About this exercise:
Could you print exactly the lines of the listing below, starting at the line that has "Click the Country column header" and ending at the line that has "Given: Open the message", and only those lines?

Data for the task:

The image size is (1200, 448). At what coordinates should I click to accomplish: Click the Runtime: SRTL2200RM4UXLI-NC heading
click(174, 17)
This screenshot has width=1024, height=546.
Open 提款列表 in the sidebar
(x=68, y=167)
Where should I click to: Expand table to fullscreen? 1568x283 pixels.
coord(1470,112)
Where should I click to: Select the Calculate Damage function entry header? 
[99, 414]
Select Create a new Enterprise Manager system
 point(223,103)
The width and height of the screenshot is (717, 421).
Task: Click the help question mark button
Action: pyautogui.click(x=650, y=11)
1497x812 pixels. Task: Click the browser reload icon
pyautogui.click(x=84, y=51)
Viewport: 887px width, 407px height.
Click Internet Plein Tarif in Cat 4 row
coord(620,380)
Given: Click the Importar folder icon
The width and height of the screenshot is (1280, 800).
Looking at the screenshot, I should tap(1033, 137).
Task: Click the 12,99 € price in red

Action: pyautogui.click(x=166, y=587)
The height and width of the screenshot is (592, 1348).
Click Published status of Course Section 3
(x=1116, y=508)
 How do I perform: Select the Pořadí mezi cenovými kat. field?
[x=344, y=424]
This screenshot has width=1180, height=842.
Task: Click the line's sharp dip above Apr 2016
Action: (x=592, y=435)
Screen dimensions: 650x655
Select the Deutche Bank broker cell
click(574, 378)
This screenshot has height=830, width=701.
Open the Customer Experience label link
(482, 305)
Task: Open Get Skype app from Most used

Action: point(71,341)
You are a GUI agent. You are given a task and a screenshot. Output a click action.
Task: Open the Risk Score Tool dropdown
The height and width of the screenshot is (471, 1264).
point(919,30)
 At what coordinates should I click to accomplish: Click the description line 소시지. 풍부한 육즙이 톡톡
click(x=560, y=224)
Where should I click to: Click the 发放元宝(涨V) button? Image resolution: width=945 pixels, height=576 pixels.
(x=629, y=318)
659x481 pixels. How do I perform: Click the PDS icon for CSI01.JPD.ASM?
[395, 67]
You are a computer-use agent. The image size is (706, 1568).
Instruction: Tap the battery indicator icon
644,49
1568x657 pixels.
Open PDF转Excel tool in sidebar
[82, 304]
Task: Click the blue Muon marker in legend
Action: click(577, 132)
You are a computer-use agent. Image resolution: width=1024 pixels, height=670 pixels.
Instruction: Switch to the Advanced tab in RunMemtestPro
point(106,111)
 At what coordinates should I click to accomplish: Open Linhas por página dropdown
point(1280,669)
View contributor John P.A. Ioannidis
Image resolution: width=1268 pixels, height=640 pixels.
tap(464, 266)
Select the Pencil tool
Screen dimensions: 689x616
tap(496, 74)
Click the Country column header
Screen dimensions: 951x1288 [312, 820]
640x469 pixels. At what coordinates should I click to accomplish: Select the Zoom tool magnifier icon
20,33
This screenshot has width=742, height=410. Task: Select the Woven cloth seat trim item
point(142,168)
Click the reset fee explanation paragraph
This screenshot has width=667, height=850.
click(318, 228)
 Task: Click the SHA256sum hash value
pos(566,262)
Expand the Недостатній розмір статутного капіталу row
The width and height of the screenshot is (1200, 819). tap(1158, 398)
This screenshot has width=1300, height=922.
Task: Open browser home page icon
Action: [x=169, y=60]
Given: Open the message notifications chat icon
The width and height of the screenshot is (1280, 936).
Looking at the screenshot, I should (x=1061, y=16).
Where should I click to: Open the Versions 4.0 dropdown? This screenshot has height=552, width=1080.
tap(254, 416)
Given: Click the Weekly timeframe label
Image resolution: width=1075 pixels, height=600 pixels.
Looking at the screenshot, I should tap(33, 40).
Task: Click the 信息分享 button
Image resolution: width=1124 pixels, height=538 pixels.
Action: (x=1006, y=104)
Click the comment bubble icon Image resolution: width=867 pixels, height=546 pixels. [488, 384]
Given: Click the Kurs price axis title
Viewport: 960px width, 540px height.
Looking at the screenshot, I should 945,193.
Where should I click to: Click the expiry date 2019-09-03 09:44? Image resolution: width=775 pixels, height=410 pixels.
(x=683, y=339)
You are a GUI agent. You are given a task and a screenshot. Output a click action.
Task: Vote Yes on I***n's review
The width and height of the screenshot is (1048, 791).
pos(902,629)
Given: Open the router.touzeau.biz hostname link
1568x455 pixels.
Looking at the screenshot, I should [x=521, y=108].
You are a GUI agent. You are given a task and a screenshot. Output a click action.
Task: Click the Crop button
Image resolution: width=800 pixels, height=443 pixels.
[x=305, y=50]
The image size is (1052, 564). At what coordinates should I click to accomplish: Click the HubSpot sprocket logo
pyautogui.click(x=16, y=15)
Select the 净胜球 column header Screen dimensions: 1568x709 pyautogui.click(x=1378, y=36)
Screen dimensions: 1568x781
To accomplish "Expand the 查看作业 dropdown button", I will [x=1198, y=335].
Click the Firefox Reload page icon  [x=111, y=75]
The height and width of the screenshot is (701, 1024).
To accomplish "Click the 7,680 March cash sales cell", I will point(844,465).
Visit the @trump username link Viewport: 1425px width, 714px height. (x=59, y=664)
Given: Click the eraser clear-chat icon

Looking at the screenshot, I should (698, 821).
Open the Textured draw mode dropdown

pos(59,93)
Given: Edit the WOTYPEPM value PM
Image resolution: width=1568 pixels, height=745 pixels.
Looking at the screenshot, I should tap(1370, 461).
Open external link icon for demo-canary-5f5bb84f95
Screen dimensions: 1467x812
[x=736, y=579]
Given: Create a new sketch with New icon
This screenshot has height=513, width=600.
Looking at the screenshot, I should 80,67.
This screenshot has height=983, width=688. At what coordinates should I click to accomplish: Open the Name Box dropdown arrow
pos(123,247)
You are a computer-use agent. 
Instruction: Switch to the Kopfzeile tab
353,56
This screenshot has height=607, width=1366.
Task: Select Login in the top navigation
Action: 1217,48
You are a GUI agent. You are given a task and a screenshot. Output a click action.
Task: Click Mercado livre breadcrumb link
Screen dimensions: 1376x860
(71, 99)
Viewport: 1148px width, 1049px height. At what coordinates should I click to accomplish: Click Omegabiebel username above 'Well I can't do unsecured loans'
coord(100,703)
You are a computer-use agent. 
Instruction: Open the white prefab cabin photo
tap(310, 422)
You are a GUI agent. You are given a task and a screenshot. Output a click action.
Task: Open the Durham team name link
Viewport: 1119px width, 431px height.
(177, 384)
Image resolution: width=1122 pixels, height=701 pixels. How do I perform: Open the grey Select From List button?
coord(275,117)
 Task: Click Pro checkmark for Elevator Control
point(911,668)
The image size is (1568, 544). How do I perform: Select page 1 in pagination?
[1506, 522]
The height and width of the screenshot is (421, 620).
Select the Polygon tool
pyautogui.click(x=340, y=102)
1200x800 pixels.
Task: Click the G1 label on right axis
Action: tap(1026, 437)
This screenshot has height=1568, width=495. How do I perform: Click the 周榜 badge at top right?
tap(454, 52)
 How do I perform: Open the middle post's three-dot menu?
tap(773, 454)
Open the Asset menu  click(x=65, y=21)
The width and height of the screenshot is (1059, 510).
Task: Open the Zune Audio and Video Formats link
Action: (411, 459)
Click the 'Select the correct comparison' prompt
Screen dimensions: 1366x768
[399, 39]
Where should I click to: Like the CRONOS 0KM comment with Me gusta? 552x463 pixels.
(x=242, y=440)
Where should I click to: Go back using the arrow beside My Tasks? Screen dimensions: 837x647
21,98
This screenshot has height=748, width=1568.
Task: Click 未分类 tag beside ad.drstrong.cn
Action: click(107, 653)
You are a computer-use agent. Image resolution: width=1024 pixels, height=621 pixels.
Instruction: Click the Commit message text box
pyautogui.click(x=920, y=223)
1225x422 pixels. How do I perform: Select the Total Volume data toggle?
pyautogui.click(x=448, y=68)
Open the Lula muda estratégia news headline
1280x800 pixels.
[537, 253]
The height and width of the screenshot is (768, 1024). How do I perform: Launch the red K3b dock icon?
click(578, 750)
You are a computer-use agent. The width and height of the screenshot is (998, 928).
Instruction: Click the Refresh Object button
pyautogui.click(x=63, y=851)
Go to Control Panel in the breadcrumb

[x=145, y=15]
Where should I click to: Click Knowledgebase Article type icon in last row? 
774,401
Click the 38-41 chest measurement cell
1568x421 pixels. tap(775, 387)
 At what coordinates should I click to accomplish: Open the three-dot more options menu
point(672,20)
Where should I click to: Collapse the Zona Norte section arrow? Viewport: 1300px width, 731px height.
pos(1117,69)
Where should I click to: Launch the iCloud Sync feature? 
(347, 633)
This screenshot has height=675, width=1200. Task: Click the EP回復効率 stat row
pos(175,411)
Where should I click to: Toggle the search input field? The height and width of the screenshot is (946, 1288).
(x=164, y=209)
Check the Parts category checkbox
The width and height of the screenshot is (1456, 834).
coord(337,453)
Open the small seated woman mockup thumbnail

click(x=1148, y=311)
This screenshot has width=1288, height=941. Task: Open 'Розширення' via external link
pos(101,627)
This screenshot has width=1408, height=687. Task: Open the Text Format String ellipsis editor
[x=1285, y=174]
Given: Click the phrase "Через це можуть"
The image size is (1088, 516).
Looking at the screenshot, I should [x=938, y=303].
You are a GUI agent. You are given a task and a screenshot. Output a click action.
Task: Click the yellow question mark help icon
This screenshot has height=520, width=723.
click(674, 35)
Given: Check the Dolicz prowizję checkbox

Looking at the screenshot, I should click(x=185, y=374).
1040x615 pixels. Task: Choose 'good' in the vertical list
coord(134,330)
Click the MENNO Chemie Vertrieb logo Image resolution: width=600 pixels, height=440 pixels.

Written response:
Click the Country column header
Screen dimensions: 951x1288 [312, 820]
640x469 pixels. At what coordinates should I click to accomplish: Select the Zoom tool magnifier icon
20,33
This screenshot has width=742, height=410. Task: Select the Woven cloth seat trim item
point(142,168)
Click the reset fee explanation paragraph
This screenshot has width=667, height=850.
click(318, 228)
 Task: Click the SHA256sum hash value
pos(566,262)
Expand the Недостатній розмір статутного капіталу row
The width and height of the screenshot is (1200, 819). tap(1158, 398)
This screenshot has width=1300, height=922.
Task: Open browser home page icon
Action: [x=169, y=60]
Given: Open the message notifications chat icon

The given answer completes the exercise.